[Stored data entries]
================
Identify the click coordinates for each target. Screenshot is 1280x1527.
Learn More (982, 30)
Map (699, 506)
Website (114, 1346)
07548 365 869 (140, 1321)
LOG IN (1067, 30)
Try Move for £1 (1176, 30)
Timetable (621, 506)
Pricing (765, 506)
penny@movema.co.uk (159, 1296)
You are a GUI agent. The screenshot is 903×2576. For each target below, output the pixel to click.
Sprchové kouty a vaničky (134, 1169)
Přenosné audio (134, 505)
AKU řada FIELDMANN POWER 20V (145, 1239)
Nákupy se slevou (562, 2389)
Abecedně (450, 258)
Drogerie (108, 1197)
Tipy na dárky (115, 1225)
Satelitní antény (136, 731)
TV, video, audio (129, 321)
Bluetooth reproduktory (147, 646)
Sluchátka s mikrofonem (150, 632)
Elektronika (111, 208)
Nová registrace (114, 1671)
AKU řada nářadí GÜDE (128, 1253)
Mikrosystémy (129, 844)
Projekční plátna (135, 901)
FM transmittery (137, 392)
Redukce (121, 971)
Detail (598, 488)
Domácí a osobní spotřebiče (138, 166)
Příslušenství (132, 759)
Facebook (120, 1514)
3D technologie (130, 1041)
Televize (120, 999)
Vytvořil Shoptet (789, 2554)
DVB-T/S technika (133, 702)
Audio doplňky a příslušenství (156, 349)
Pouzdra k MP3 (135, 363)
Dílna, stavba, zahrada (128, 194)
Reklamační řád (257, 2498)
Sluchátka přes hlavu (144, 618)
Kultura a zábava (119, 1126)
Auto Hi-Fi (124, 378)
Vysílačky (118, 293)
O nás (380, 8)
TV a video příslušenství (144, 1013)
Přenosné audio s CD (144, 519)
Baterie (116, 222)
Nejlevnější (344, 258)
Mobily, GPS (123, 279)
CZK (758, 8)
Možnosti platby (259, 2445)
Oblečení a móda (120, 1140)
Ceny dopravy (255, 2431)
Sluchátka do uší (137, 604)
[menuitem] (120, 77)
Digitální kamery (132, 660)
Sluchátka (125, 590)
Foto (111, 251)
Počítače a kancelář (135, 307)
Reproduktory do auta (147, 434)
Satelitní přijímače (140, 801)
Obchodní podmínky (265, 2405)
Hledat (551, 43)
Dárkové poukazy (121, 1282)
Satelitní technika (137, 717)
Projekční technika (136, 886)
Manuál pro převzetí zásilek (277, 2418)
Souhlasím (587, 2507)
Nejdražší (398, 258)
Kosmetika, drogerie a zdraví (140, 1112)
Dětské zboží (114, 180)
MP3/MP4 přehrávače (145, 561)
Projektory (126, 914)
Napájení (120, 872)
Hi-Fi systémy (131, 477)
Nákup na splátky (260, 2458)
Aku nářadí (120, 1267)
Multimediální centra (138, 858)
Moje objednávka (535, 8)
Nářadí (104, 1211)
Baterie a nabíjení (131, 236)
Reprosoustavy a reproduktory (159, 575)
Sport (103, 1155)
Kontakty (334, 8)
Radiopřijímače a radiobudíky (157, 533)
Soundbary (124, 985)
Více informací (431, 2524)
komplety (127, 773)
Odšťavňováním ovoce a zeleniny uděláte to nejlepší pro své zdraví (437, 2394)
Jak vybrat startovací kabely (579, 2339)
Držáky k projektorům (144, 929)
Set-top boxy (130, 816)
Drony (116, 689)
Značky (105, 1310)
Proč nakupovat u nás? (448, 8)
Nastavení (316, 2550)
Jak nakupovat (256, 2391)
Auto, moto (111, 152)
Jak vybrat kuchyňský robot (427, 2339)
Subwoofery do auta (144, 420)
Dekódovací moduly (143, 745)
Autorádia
================
* _Task goal_
Nothing in the data may be left out; copy every line exactly.

* _Task answer_
Identify the click coordinates for each target. Screenshot is 1280x1527.
Learn More (982, 30)
Map (699, 506)
Website (114, 1346)
07548 365 869 (140, 1321)
LOG IN (1067, 30)
Try Move for £1 (1176, 30)
Timetable (621, 506)
Pricing (765, 506)
penny@movema.co.uk (159, 1296)
You are a GUI agent. The screenshot is 903×2576. For each target below, output the pixel to click.
Sprchové kouty a vaničky (134, 1169)
Přenosné audio (134, 505)
AKU řada FIELDMANN POWER 20V (145, 1239)
Nákupy se slevou (562, 2389)
Abecedně (450, 258)
Drogerie (108, 1197)
Tipy na dárky (115, 1225)
Satelitní antény (136, 731)
TV, video, audio (129, 321)
Bluetooth reproduktory (147, 646)
Sluchátka s mikrofonem (150, 632)
Elektronika (111, 208)
Nová registrace (114, 1671)
AKU řada nářadí GÜDE (128, 1253)
Mikrosystémy (129, 844)
Projekční plátna (135, 901)
FM transmittery (137, 392)
Redukce (121, 971)
Detail (598, 488)
Domácí a osobní spotřebiče (138, 166)
Příslušenství (132, 759)
Facebook (120, 1514)
3D technologie (130, 1041)
Televize (120, 999)
Vytvořil Shoptet (789, 2554)
DVB-T/S technika (133, 702)
Audio doplňky a příslušenství (156, 349)
Pouzdra k MP3 (135, 363)
Dílna, stavba, zahrada (128, 194)
Reklamační řád (257, 2498)
Sluchátka přes hlavu (144, 618)
Kultura a zábava (119, 1126)
Auto Hi-Fi (124, 378)
Vysílačky (118, 293)
O nás (380, 8)
TV a video příslušenství (144, 1013)
Přenosné audio s CD (144, 519)
Baterie (116, 222)
Nejlevnější (344, 258)
Mobily, GPS (123, 279)
CZK (758, 8)
Možnosti platby (259, 2445)
Oblečení a móda (120, 1140)
Ceny dopravy (255, 2431)
Sluchátka do uší (137, 604)
[menuitem] (120, 77)
Digitální kamery (132, 660)
Sluchátka (125, 590)
Foto (111, 251)
Počítače a kancelář (135, 307)
Reproduktory do auta (147, 434)
Satelitní přijímače (140, 801)
Obchodní podmínky (265, 2405)
Hledat (551, 43)
Dárkové poukazy (121, 1282)
Satelitní technika (137, 717)
Projekční technika (136, 886)
Manuál pro převzetí zásilek (277, 2418)
Souhlasím (587, 2507)
Nejdražší (398, 258)
Kosmetika, drogerie a zdraví (140, 1112)
Dětské zboží (114, 180)
MP3/MP4 přehrávače (145, 561)
Projektory (126, 914)
Napájení (120, 872)
Hi-Fi systémy (131, 477)
Nákup na splátky (260, 2458)
Aku nářadí (120, 1267)
Multimediální centra (138, 858)
Moje objednávka (535, 8)
Nářadí (104, 1211)
Baterie a nabíjení (131, 236)
Reprosoustavy a reproduktory (159, 575)
Sport (103, 1155)
Kontakty (334, 8)
Radiopřijímače a radiobudíky (157, 533)
Soundbary (124, 985)
Více informací (431, 2524)
komplety (127, 773)
Odšťavňováním ovoce a zeleniny uděláte to nejlepší pro své zdraví (437, 2394)
Jak vybrat startovací kabely (579, 2339)
Držáky k projektorům (144, 929)
Set-top boxy (130, 816)
Drony (116, 689)
Značky (105, 1310)
Proč nakupovat u nás? (448, 8)
Nastavení (316, 2550)
Jak nakupovat (256, 2391)
Auto, moto (111, 152)
Jak vybrat kuchyňský robot (427, 2339)
Subwoofery do auta (144, 420)
Dekódovací moduly (143, 745)
Autorádia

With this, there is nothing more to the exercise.